Essay on Albert Camus
Albert Camus, philosopher, writer and the Nobel Prize winner for literature, is the author of a number of challenging and thought-provoking essays and novels. As a representative of French existentialism he regarded this trend not as a system of notions and concepts but rather as the expression of a certain mood, the way a man lives and chooses his behavior in the world of seeming permissiveness. The absurdity of existence, the power of death, the feeling of solitude and alienation from disgusting outer world ("everything is alien to me") - these are the ideas that Camus characters are guided by.
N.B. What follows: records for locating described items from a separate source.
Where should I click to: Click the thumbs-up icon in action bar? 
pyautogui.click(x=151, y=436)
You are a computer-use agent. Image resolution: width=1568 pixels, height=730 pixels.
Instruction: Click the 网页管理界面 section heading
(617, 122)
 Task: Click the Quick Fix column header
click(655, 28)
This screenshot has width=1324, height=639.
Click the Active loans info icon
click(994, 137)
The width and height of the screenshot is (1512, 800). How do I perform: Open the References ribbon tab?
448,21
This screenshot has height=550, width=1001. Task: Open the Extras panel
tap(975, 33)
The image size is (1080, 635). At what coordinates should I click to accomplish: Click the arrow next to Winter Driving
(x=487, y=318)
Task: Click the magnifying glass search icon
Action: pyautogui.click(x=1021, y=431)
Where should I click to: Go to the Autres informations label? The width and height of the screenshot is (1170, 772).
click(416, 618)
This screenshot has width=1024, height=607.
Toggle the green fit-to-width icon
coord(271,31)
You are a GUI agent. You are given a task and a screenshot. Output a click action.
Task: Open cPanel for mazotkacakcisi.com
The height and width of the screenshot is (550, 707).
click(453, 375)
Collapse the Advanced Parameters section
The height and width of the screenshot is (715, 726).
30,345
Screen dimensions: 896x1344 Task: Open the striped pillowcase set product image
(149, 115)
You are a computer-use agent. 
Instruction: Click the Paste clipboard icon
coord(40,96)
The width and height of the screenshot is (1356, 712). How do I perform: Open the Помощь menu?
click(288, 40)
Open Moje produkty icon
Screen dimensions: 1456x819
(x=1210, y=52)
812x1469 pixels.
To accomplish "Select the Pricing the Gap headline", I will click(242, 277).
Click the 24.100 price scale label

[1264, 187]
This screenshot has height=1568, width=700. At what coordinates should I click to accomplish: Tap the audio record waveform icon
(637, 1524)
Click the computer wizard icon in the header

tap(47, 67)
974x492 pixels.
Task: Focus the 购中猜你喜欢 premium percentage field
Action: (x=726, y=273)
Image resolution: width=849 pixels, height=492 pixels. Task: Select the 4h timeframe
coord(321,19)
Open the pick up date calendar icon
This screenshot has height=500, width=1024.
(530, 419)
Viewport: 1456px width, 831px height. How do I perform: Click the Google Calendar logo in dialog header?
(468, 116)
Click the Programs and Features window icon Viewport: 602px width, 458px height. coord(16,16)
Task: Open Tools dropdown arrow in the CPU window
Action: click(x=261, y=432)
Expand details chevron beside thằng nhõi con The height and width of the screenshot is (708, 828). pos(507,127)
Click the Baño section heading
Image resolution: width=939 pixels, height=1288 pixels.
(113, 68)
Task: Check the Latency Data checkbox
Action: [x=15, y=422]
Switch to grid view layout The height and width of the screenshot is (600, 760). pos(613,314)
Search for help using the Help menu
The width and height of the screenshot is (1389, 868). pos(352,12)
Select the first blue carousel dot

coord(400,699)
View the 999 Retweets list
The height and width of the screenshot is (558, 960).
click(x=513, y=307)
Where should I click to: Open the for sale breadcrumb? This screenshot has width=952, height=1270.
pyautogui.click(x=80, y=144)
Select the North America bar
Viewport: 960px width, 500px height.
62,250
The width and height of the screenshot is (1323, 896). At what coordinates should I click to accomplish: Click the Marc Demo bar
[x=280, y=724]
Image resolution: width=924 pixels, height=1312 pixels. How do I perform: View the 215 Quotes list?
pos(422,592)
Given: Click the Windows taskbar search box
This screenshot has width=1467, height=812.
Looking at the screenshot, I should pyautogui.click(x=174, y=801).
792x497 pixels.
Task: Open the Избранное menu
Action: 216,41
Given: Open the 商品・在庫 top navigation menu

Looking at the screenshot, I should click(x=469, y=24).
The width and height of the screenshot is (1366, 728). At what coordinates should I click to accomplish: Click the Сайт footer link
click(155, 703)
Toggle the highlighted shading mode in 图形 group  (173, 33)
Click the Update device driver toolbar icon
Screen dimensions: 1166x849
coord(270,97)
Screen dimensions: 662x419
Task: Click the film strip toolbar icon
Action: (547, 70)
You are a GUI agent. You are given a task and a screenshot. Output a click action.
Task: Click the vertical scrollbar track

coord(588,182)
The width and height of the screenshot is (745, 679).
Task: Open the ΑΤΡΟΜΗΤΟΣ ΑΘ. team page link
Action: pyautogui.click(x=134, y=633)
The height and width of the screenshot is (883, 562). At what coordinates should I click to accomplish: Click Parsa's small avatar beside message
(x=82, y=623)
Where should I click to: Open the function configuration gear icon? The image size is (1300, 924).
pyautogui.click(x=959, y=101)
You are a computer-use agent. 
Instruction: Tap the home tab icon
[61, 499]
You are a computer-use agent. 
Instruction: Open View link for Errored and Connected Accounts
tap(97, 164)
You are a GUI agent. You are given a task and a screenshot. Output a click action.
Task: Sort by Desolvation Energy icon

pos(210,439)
From the very beginning the apparent indifference and inertia Mersault embodies strikes as inhuman and even immoral: shrugging off his mother's death, agreeing to marry a woman he does not love, getting involved into intrigues of a local ponce and ending up in killing a man. This unmotivated crime which Mersault commits in the rays of Algerian dazzling sun brought him to trial and eventually to accepting his fate in the society that tries to "catalogue" the life of every person, to make everyone fit its norms and stereotypes. And in this respect Camus interpreted the plot of The Stranger as "distrust of formal morality". Mersault did destroy the boundaries and did neglect the restrictions imposed by the society but not because he wanted to learn the limits of his own potential (like Raskolnikov, for instance, did). Camus's character is almighty and absolutely free in this absurdity without God, reason and sense. Merasult is accused because he is a stranger here refusing to abide by the generally accepted social regulations. He is a stranger belonging to the world of nature. He admires nature, feels part of its magnificent cosmic landscapes, and contemplates its eternal beauties. He is an alien who exists without any "plan" from one moment to another.
A death sentence does not change his morals: it only revealed the genuine essence of human life before him. He realizes that there can be no judge over him, he is condemned but so are all mortals. "I opened myself for the first time to the tender indifference of the world. Finding it so much like myself-so like a brother, really-I felt that I had been happy and that I was happy again". These words are a sign of Camus's optimism: a Man should stoically accept the absurdity of the world because however vain all efforts to achieve something may be they still bring felicity ("You will never be happy if you continue to search for what happiness consists of. You will never live if you are looking for the meaning of life"). In this connection Mersault as well as Sisyphus (Camu's another protagonist) "must be visualized happy".
This book promises to be a rewarding and enriching experience for everyone in search of absorbing and compelling intellectual reading.